Robert L. McCullum (born June 20, 1954) is an American men's college basketball coach, currently the head men's basketball coach at Florida A&M. He previously served as the head coach of the Western Michigan Broncos men's basketball team and the University of South Florida (USF) Bulls men's basketball team. He is a native of Birmingham, Alabama.

Coaching career
McCullum got his start in coaching in the high school ranks before taking his first college coaching job at South Alabama in 1983. After a one-year stint with the Jaguars, McCullum moved on to Samford for the 1984 season before returning to South Alabama, where he stayed as an assistant until 1987. He then joined the staff at Southern Illinois from 1988 to 1989 before becoming an assistant coach under Lon Kruger at Kansas State in 1990. McCullum followed Kruger to Florida where he was an assistant from 1991 to 1996, and once more worked under Kruger at Illinois from 1996 to 2000.

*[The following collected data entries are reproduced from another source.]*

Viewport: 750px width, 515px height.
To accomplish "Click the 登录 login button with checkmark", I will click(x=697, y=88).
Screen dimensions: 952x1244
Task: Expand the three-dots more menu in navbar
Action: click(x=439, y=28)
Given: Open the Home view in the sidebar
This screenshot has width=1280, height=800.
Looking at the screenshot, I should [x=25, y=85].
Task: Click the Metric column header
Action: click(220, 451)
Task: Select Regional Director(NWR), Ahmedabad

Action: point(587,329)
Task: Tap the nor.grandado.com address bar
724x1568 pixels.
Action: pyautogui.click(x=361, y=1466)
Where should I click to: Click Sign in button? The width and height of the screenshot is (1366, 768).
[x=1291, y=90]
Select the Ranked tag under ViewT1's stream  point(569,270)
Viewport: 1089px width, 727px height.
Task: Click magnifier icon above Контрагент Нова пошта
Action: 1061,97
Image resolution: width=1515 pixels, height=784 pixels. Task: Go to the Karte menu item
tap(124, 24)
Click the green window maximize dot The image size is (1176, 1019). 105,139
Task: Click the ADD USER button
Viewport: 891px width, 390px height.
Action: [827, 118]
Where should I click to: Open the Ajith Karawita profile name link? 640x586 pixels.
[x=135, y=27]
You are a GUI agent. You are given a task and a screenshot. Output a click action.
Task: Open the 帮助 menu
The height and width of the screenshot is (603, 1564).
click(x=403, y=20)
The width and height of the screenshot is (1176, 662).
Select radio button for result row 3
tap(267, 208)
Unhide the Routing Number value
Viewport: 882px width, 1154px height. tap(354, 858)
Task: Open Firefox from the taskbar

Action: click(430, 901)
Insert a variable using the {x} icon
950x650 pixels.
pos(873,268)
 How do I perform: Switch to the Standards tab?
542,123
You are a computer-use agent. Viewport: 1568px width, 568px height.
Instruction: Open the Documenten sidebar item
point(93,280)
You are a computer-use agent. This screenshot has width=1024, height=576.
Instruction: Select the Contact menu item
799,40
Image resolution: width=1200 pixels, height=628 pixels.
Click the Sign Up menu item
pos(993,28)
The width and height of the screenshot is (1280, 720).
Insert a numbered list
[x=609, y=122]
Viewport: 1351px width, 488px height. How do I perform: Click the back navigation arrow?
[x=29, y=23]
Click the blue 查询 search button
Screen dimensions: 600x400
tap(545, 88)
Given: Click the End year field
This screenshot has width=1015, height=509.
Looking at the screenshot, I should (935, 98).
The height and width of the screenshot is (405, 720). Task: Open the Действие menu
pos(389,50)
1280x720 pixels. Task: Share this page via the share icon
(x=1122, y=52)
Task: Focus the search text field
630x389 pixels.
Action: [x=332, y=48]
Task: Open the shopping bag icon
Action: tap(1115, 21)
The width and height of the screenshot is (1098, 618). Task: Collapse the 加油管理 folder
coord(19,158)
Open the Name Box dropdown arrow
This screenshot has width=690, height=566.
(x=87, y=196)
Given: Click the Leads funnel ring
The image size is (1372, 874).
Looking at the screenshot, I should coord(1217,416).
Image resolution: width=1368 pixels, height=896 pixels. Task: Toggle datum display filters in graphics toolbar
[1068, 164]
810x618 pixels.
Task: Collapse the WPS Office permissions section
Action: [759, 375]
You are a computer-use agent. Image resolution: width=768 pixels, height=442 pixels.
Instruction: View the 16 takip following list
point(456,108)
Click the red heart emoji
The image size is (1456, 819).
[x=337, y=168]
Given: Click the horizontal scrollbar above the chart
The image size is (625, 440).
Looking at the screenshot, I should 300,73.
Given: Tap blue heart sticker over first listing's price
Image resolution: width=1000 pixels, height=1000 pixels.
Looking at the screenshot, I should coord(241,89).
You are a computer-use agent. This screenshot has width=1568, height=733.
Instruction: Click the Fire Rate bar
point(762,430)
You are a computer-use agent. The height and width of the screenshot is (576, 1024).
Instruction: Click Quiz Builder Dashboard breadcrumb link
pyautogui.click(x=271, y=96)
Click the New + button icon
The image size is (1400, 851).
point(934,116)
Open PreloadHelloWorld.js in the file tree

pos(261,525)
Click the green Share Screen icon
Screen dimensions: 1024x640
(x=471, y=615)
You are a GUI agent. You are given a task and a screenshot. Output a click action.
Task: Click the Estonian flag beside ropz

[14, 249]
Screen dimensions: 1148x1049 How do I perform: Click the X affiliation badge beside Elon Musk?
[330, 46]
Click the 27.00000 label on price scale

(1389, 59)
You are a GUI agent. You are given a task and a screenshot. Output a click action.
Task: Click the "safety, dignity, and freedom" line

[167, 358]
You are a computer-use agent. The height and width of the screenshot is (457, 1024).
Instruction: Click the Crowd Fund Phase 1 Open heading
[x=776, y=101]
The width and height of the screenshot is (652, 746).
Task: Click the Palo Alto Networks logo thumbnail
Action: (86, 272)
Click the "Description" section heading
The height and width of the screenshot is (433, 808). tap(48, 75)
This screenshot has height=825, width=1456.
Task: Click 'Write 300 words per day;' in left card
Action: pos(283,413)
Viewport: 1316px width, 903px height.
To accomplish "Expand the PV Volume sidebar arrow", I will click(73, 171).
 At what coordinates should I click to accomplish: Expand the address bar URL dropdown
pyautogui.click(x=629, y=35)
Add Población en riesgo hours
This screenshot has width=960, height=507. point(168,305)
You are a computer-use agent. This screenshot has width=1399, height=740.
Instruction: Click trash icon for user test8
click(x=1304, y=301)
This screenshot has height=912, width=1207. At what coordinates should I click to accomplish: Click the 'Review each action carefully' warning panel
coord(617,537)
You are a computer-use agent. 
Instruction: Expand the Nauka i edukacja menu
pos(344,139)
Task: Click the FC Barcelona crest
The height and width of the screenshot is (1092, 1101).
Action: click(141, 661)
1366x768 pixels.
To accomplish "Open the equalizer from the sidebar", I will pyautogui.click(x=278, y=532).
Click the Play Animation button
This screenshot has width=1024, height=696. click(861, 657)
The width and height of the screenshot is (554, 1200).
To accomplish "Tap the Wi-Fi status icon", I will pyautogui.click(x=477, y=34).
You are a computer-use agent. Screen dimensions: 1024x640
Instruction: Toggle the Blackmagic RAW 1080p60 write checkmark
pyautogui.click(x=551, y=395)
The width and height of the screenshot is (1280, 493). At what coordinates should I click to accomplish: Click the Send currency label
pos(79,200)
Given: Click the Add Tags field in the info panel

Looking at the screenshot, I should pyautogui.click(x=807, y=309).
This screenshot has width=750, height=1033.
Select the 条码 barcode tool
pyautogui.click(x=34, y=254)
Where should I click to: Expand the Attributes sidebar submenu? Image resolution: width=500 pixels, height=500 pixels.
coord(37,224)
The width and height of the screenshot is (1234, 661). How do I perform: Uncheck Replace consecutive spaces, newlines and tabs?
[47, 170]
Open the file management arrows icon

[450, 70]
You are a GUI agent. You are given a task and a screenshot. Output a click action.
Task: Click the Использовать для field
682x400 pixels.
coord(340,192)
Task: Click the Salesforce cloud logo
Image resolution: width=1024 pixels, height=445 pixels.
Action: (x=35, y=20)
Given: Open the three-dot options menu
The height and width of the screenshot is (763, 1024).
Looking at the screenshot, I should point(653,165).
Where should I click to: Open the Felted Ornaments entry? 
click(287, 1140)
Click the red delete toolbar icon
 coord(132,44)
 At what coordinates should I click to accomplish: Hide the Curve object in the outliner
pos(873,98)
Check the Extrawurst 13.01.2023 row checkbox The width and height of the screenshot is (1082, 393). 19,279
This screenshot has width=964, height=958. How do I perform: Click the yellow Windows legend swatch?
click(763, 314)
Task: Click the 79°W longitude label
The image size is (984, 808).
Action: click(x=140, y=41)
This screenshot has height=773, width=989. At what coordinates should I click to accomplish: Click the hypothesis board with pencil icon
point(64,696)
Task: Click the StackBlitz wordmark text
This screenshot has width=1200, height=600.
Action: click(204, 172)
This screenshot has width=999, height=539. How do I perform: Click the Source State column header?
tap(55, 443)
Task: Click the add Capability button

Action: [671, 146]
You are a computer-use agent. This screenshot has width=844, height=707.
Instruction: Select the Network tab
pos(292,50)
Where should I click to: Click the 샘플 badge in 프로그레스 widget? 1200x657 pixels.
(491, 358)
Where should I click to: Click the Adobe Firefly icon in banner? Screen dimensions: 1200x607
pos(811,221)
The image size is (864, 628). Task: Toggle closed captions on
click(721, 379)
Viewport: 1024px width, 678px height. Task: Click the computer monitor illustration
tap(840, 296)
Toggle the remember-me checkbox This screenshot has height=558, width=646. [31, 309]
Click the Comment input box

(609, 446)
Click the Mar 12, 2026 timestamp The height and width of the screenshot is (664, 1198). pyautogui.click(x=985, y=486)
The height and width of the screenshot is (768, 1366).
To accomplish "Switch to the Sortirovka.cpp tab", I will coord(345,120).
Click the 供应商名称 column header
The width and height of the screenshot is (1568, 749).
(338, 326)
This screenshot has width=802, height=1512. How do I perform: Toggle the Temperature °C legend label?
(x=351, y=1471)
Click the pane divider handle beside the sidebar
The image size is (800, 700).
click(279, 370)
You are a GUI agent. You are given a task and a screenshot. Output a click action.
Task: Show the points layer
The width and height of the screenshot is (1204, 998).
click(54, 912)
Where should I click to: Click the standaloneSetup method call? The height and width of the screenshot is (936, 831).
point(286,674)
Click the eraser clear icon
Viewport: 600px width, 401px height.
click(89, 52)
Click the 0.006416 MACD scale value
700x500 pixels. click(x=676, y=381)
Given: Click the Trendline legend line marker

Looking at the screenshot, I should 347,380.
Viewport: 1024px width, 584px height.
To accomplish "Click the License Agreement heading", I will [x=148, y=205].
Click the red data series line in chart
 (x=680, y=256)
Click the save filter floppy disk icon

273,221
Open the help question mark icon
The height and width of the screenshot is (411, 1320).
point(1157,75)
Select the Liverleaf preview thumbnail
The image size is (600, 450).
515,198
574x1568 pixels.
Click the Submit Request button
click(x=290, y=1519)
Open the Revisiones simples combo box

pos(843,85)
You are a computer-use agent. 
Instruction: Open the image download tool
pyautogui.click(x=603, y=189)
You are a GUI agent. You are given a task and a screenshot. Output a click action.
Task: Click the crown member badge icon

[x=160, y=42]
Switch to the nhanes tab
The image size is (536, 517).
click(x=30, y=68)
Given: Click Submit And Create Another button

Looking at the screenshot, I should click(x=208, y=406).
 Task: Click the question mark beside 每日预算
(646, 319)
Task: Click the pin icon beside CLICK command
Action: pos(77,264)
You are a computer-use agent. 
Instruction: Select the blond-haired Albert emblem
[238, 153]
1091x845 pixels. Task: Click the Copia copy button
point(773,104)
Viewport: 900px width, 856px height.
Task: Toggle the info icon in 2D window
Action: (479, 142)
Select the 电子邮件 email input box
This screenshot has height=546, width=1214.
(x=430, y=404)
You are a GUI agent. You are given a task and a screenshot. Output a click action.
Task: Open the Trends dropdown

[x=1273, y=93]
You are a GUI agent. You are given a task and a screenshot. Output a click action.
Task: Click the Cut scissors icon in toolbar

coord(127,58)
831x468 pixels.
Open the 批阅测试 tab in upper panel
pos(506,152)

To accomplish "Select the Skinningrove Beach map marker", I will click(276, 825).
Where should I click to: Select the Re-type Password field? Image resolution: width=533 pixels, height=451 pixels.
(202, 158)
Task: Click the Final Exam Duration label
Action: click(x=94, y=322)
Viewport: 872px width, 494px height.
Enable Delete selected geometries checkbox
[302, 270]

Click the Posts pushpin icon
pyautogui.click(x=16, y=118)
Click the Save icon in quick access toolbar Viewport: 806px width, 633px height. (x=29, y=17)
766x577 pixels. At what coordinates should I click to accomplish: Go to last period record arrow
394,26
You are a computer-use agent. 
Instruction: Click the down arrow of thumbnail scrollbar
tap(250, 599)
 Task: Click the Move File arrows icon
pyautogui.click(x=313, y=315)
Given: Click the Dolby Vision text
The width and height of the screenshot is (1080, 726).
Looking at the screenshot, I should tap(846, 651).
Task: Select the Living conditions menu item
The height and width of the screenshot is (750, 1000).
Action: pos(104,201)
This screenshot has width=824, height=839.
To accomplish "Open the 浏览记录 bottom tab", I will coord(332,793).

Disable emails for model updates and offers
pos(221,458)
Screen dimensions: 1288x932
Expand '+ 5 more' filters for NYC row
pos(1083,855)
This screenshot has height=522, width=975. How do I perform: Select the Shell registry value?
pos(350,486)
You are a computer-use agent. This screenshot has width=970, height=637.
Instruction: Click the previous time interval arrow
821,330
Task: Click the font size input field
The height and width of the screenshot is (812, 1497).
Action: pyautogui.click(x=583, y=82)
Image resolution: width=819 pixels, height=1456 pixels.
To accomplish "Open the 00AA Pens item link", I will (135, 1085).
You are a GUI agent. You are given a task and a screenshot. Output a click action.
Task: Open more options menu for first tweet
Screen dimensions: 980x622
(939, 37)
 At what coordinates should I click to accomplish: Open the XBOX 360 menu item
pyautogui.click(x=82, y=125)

In 2000, McCullum was named the head coach at Western Michigan where he compiled a 44–45 record in three seasons, including a berth in the 2003 NIT.

McCullum was hired as the head men's basketball coach at South Florida on April 18, 2003, by athletic director Lee Roy Selmon. In four seasons, McCullum was 40–76, and was fired after the 2006–07 season on March 9, 2007.

After South Florida, McCullum coached the Nigerian men's national basketball team where he led the team to a 4–1 record at the All-Africa Games. Following his coaching with Nigeria, McCullum joined the staff at San Francisco for one season before moving on to be an assistant coach at UCF under Kirk Speraw.

In 2010, McCullum became an assistant coach for the Georgia Tech men's basketball team under head coach Paul Hewitt. After Hewitt was fired, McCullum was not retained and became an assistant for the Guangzhou Long-Lions of the Chinese Basketball Association before joining Dana Altman's staff at Oregon as an assistant coach.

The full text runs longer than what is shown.